§ **Material supplied**:
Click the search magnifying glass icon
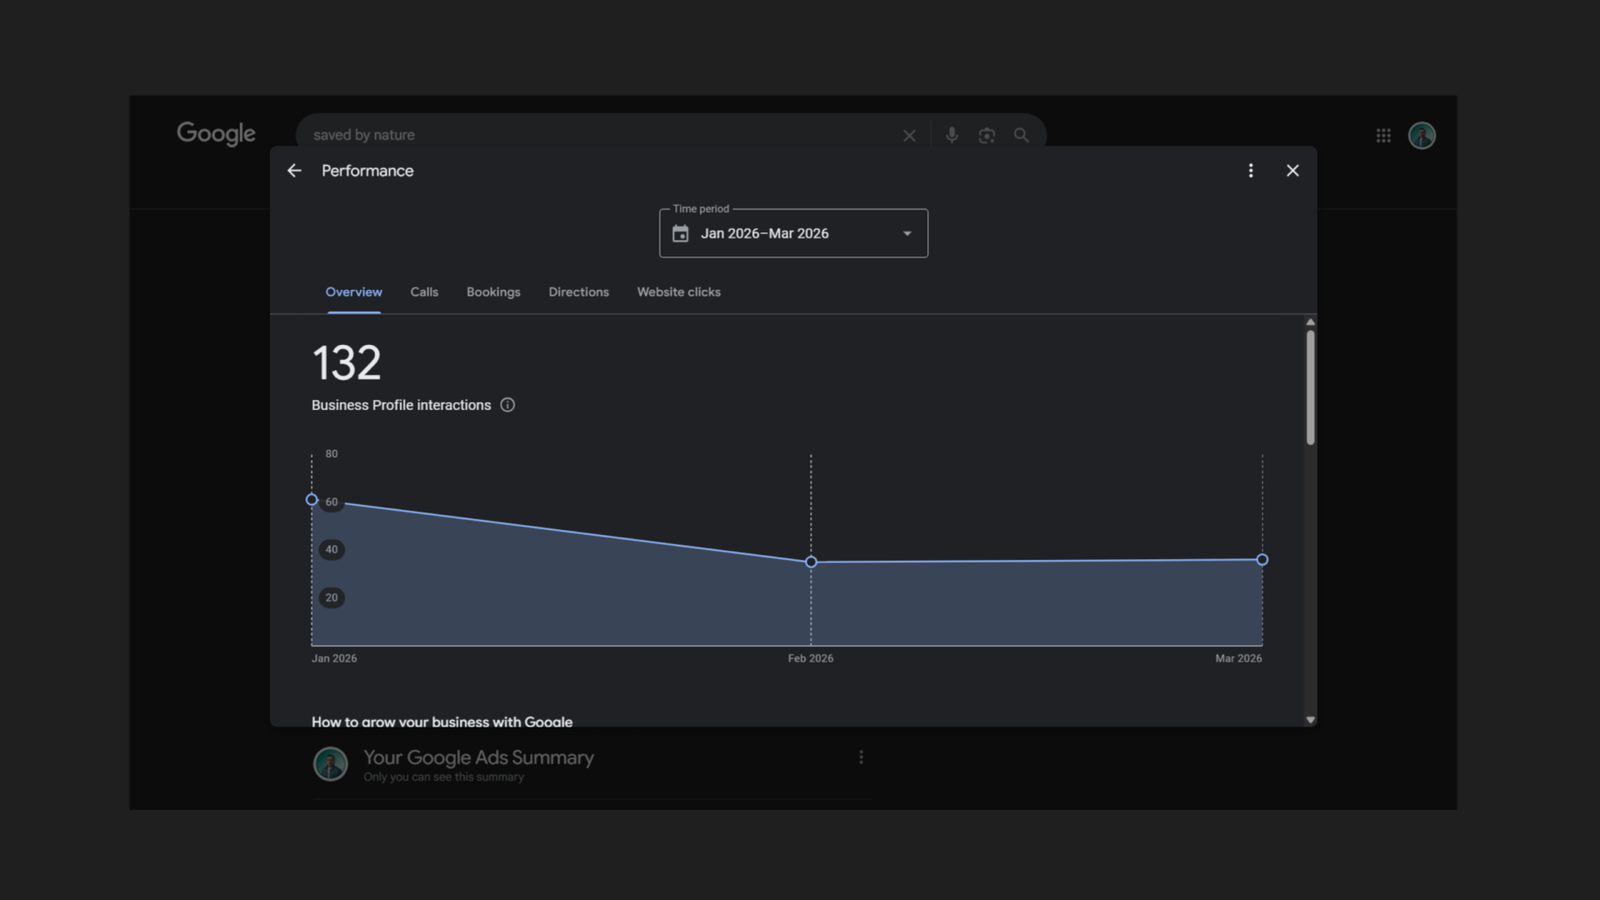 [1021, 134]
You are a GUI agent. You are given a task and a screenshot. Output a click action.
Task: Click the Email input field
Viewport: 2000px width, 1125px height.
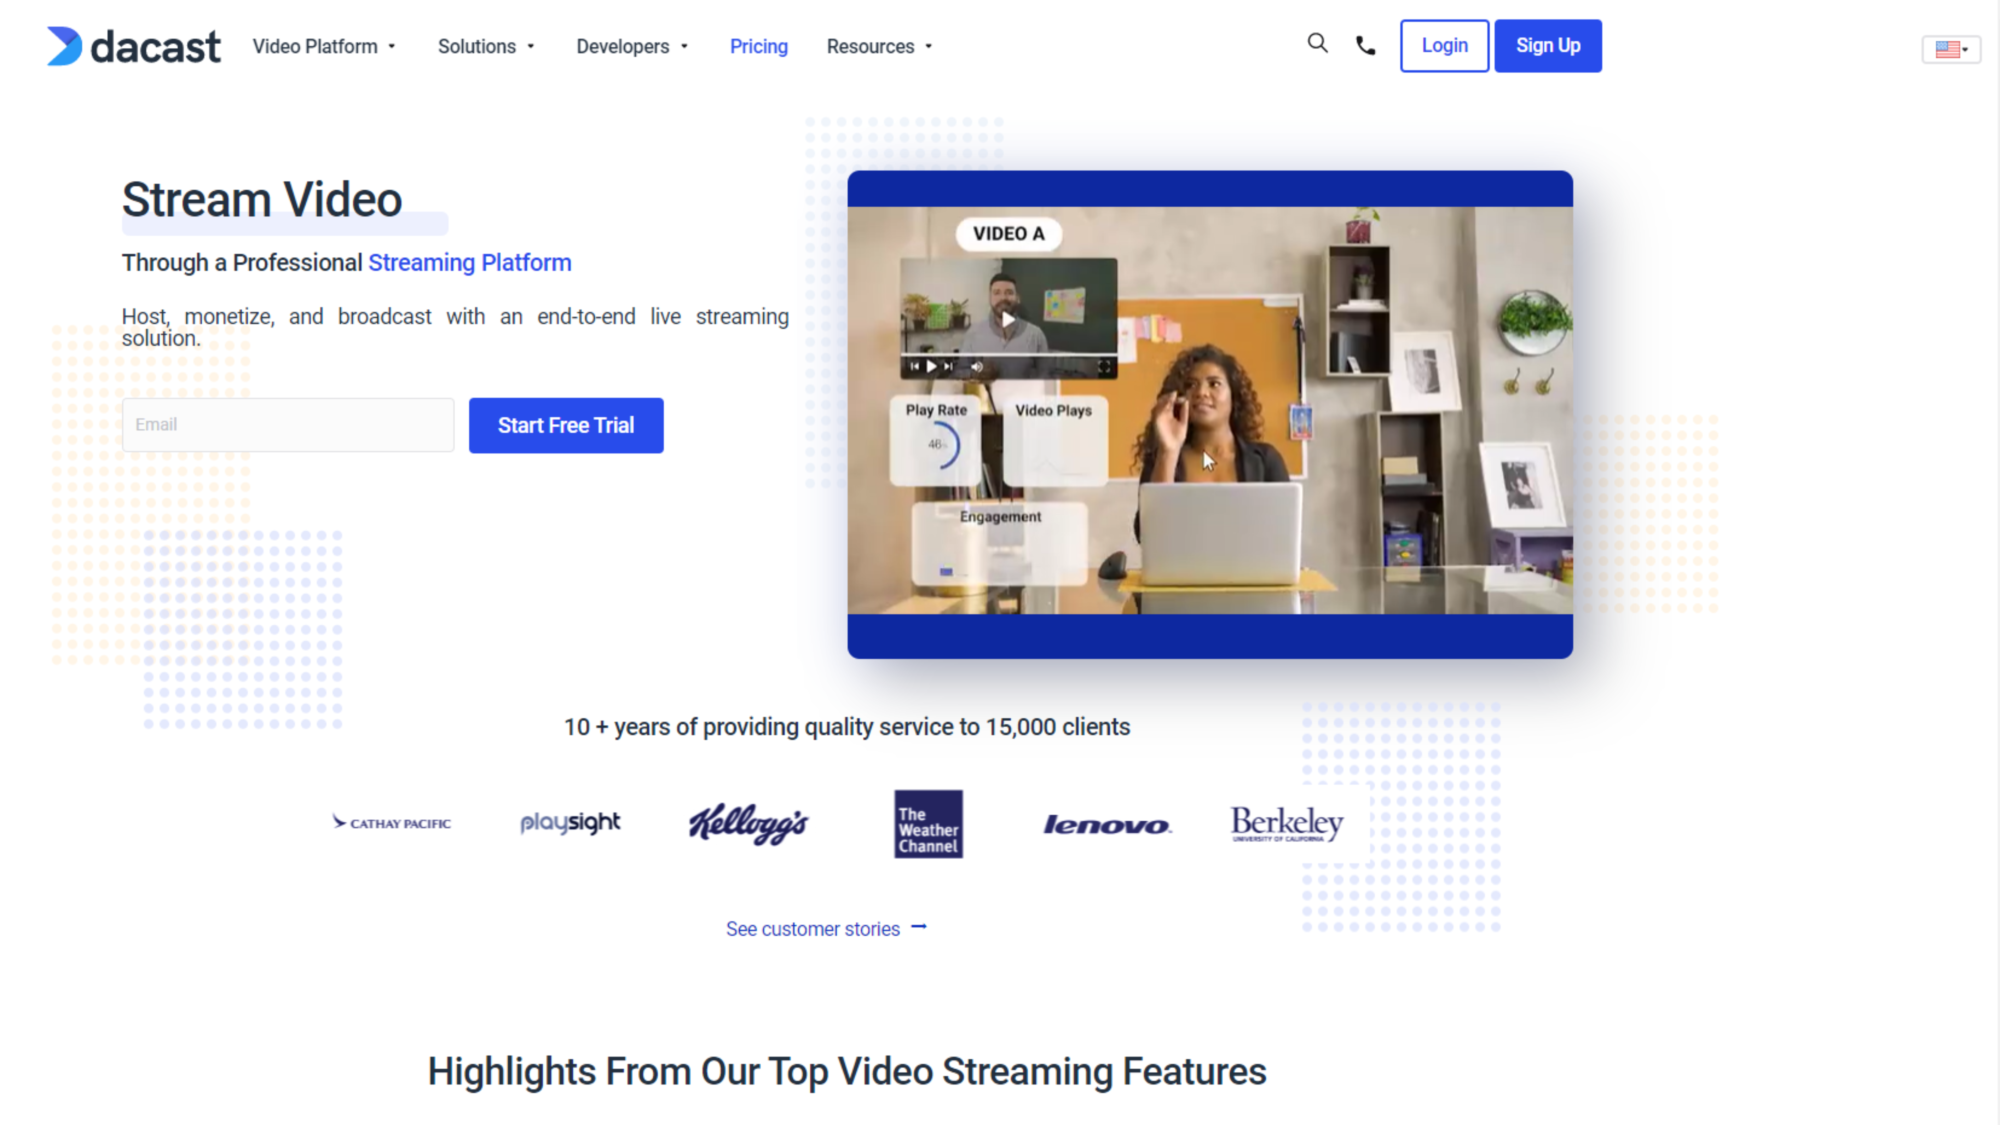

§ **Problem**: Your output must consist only of the lines from the line with "Task: Click the Email input field" through the final line of the data, both included, reproduced exactly and free of pictures.

§ **Finished exercise**:
Task: Click the Email input field
Viewport: 2000px width, 1125px height.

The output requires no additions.